Actions de la Fondation

–    Depuis 2000, dans le cadre de son soutien aux populations kurdes, France Libertés s’oppose à la construction du barrage d’Ilisu en Turquie.

–    Soutien à la campagne de l’association Planète Amazone, dénonçant les conséquences du barrage de Belo Monte sur les peuples autochtones brésiliens, leurs droits à la terre et aux ressources. La construction de ce barrage entraînerait le déplacement de 20 000 personnes et menacerait la survie des peuples indigènes. Une pétition est lancée et des actions de mobilisation coordonnées, en écho aux déclarations présentés par France Libertés et ses partenaires devant le Conseil des Droits de l’Homme de l’ONU.

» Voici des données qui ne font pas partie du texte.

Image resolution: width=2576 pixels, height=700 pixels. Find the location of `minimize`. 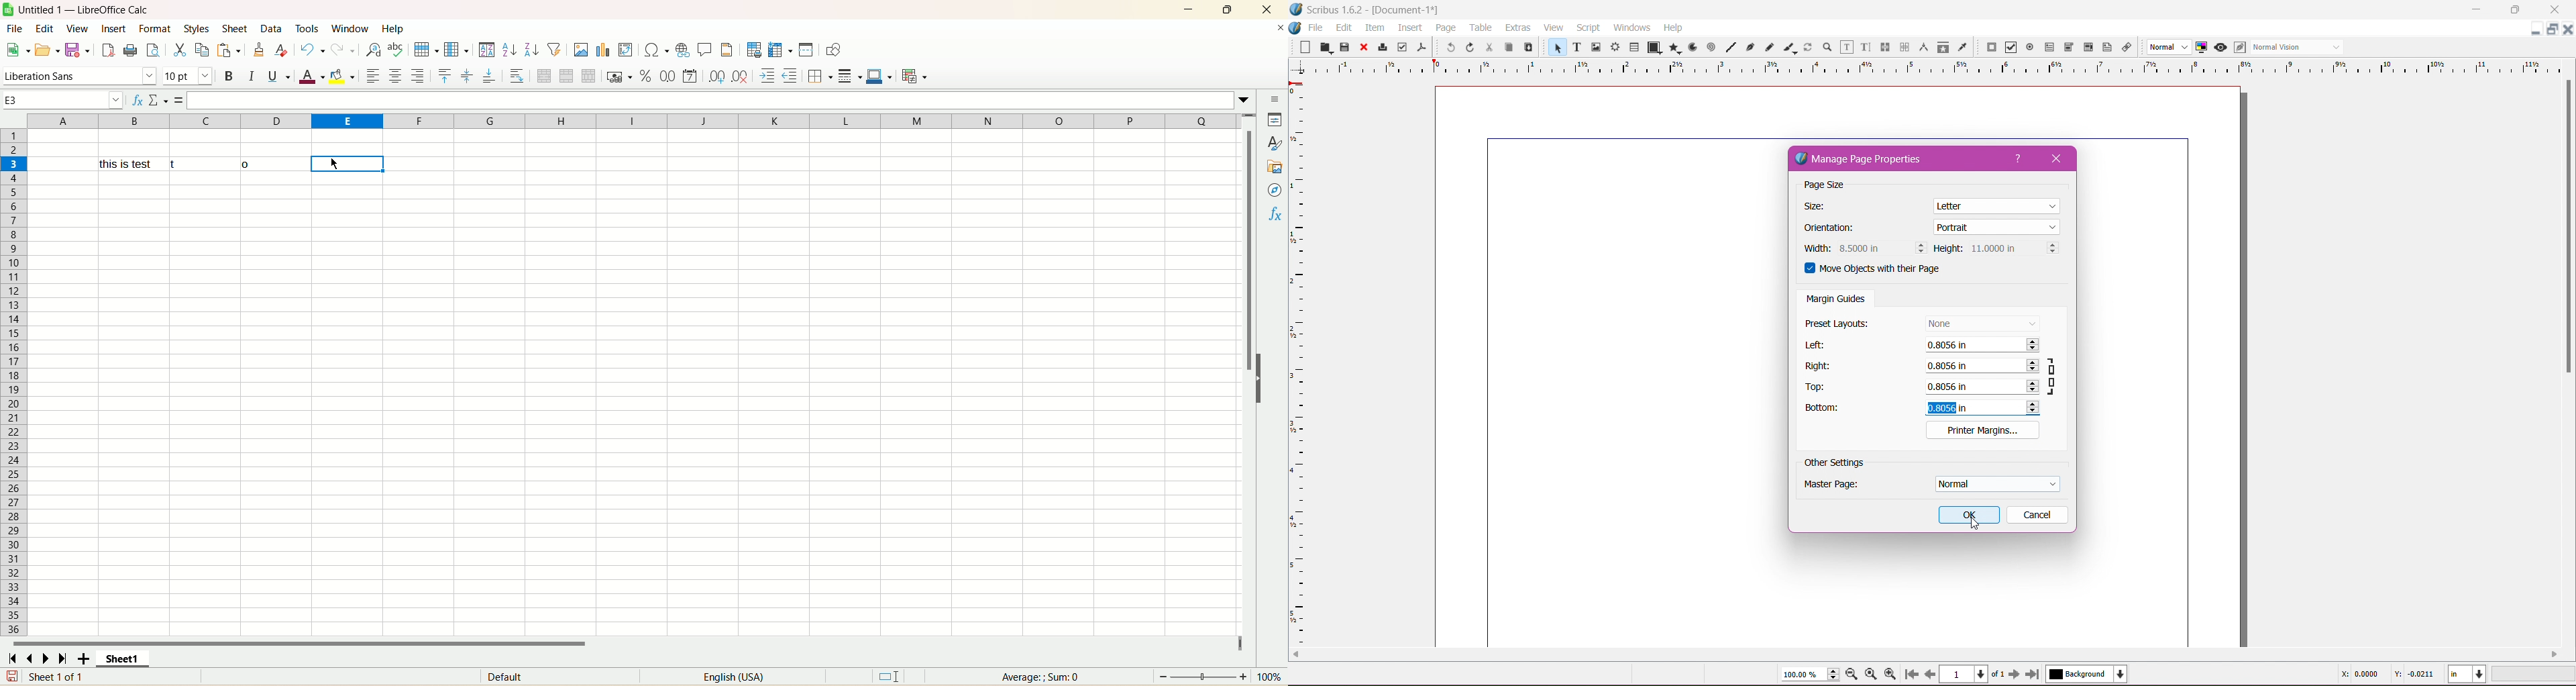

minimize is located at coordinates (1189, 10).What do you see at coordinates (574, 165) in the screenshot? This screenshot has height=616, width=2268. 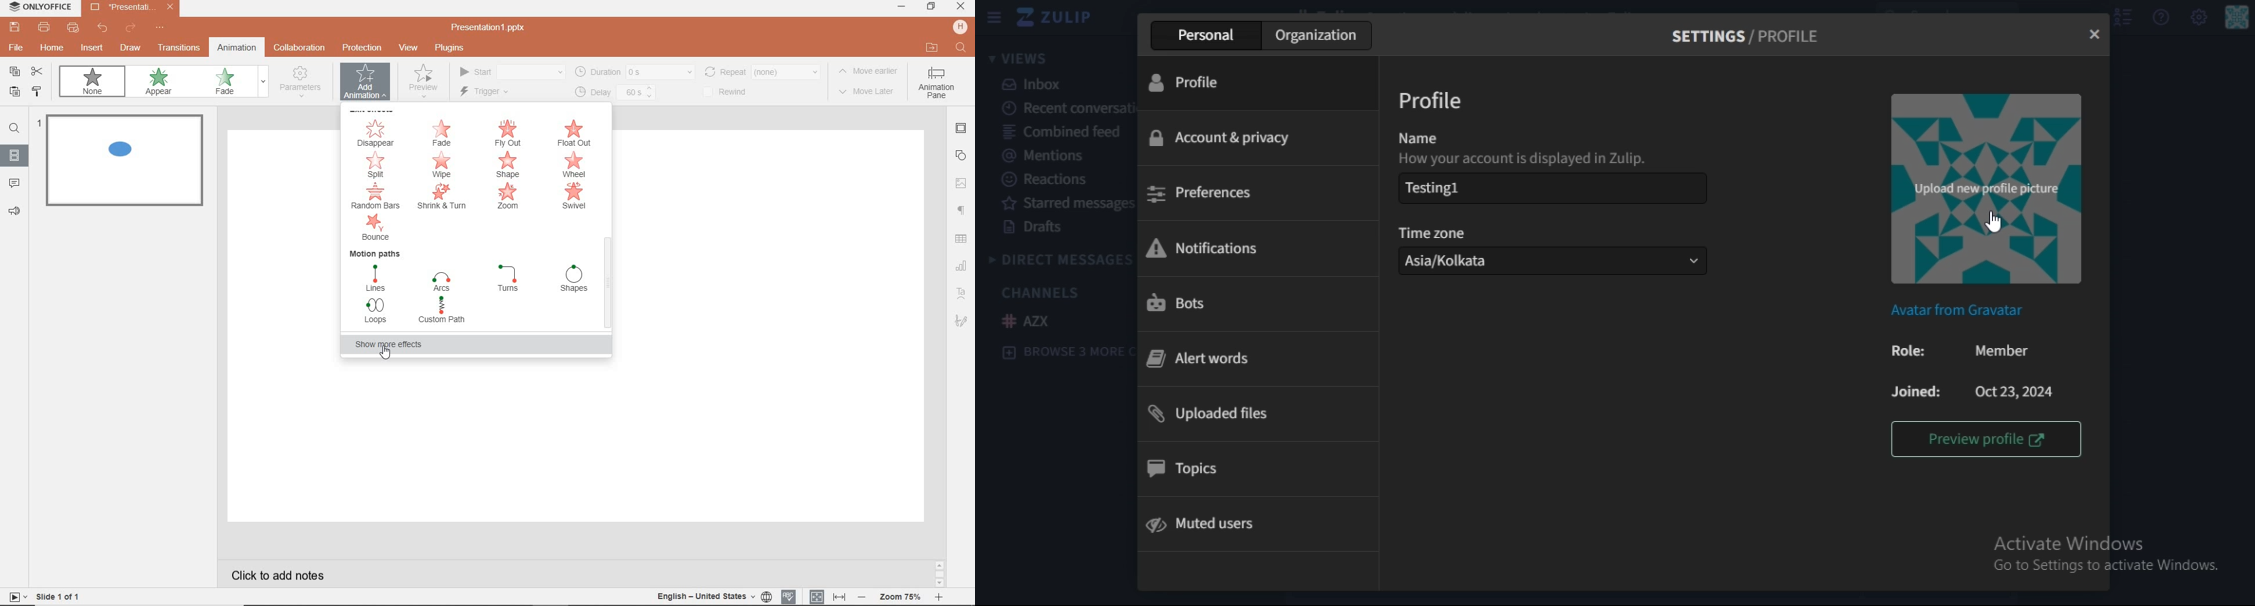 I see `WHEEL` at bounding box center [574, 165]. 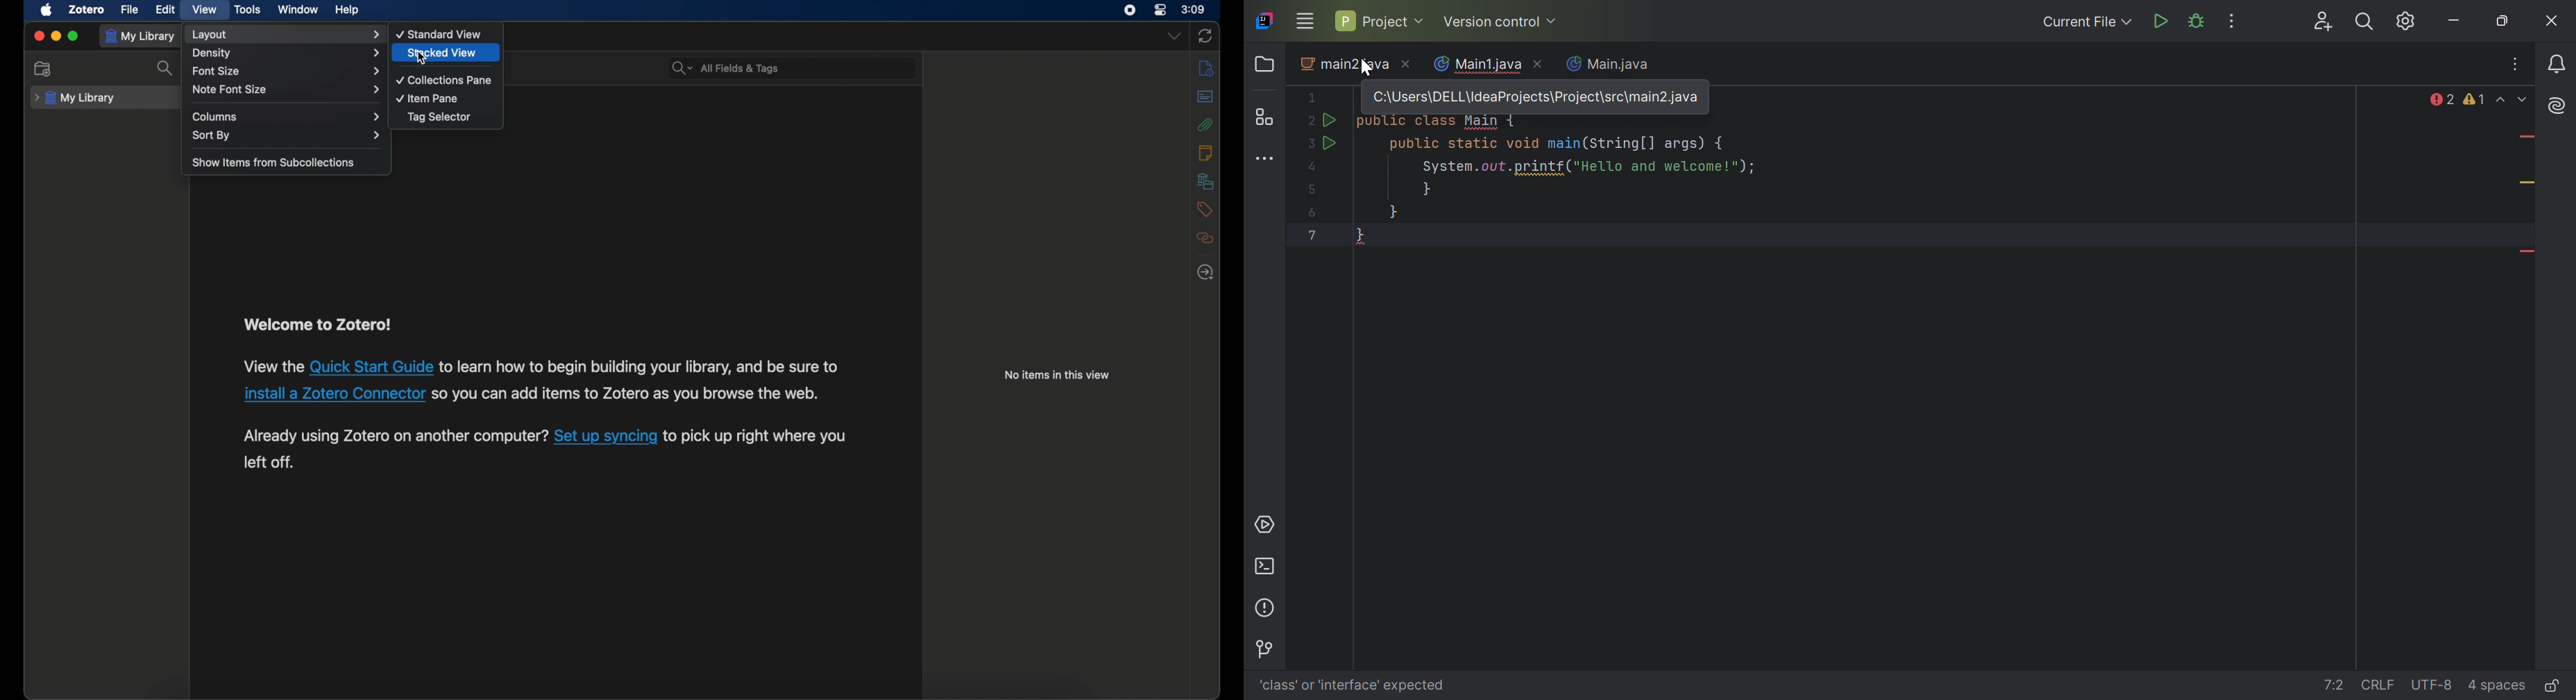 What do you see at coordinates (1205, 152) in the screenshot?
I see `notes` at bounding box center [1205, 152].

–    Partenaire de la campagne des Amis de la Terre « À qui profitent vraiment les grands barrages ? » contre le financement des grands barrages dans les pays du Sud par la Banque Européenne d’Investissement. Cette campagne dénonce notamment les impacts des barrages sur les populations locales, le non-respect du consentement libre et éclairé et l’absence de transparence et de respect des droits dans les financements accordés par la BEI. Une cyberaction est lancée et un document d’information et de sensibilisation est diffusé.